- **DATA FOR THE TASK**:
####

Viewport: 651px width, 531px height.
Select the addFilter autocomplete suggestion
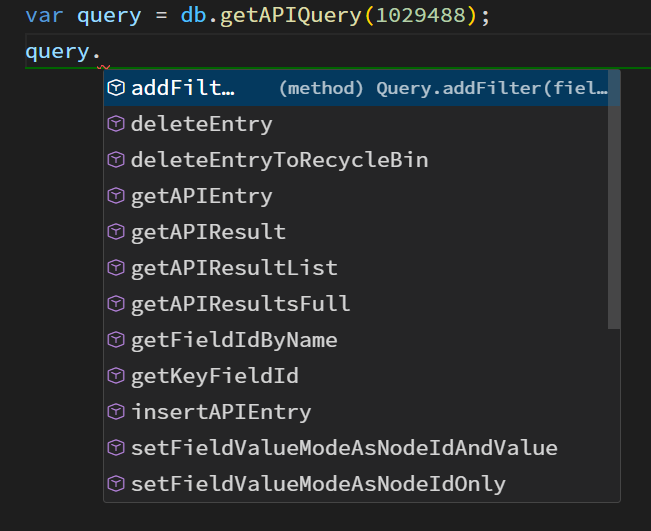click(183, 88)
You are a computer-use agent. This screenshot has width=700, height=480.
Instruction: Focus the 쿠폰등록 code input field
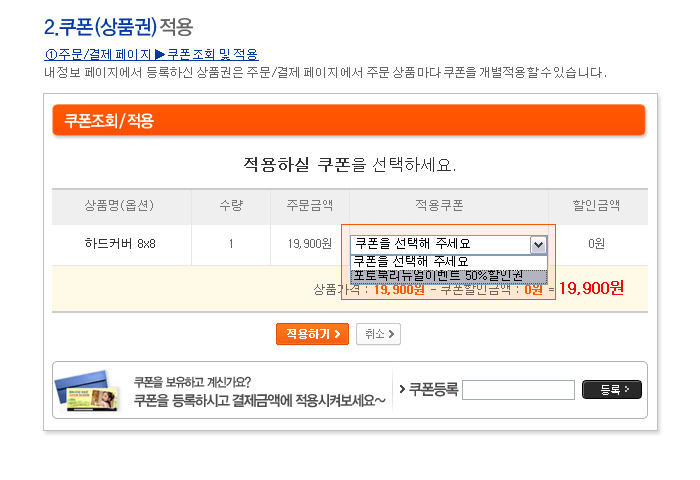(518, 390)
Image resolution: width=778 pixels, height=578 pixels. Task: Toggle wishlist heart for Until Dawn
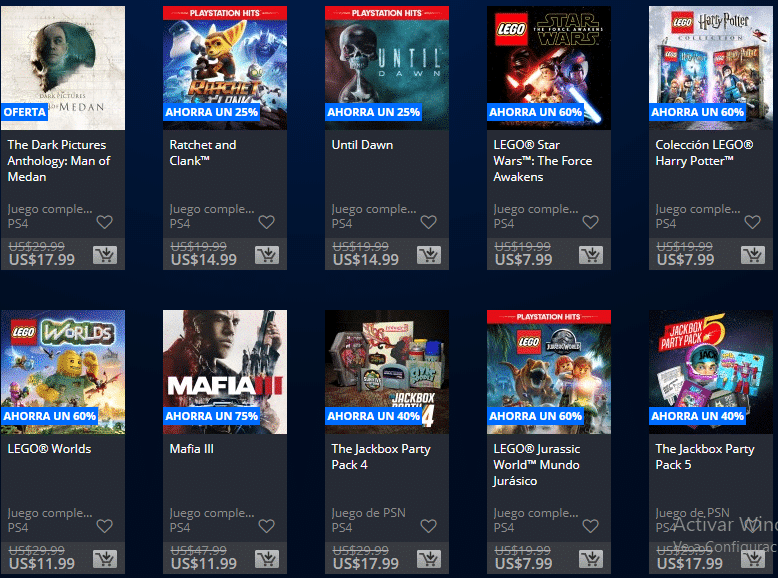click(429, 222)
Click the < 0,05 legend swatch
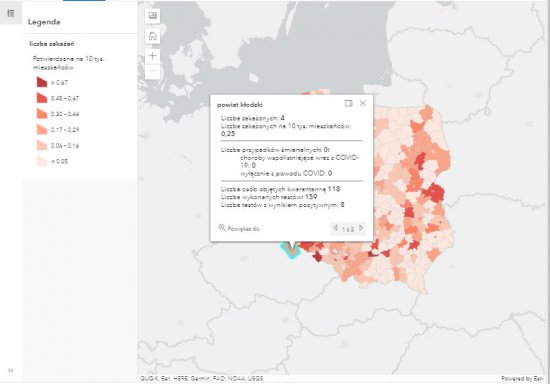The height and width of the screenshot is (384, 550). click(x=42, y=161)
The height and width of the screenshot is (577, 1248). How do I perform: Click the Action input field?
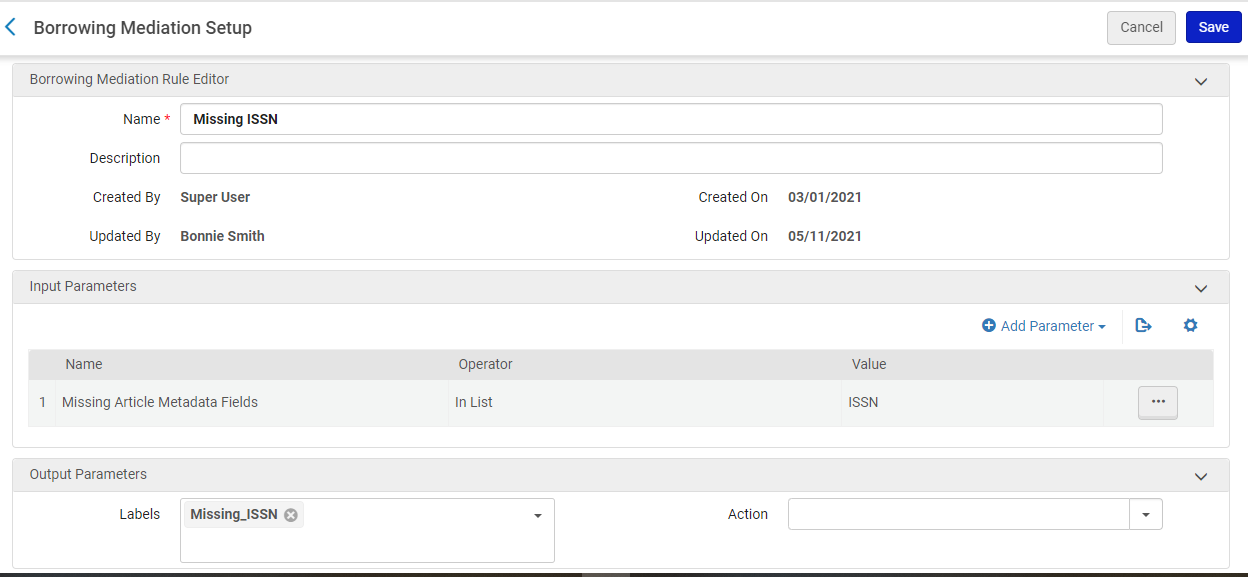[959, 515]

####

- **TASK TO CARRY OUT**:
A verbatim copy of every record is required, with all pictures excluded.

- **EXERCISE SOLUTION**:
Viewport: 651px width, 531px height.
Select the addFilter autocomplete suggestion
click(183, 88)
You are a computer-use agent. This screenshot has width=700, height=480.
Instruction: Focus the 쿠폰등록 code input field
(518, 390)
Image resolution: width=778 pixels, height=578 pixels. Task: Toggle wishlist heart for Until Dawn
click(429, 222)
Click the < 0,05 legend swatch
The height and width of the screenshot is (384, 550). click(x=42, y=161)
The height and width of the screenshot is (577, 1248). How do I perform: Click the Action input field?
[959, 515]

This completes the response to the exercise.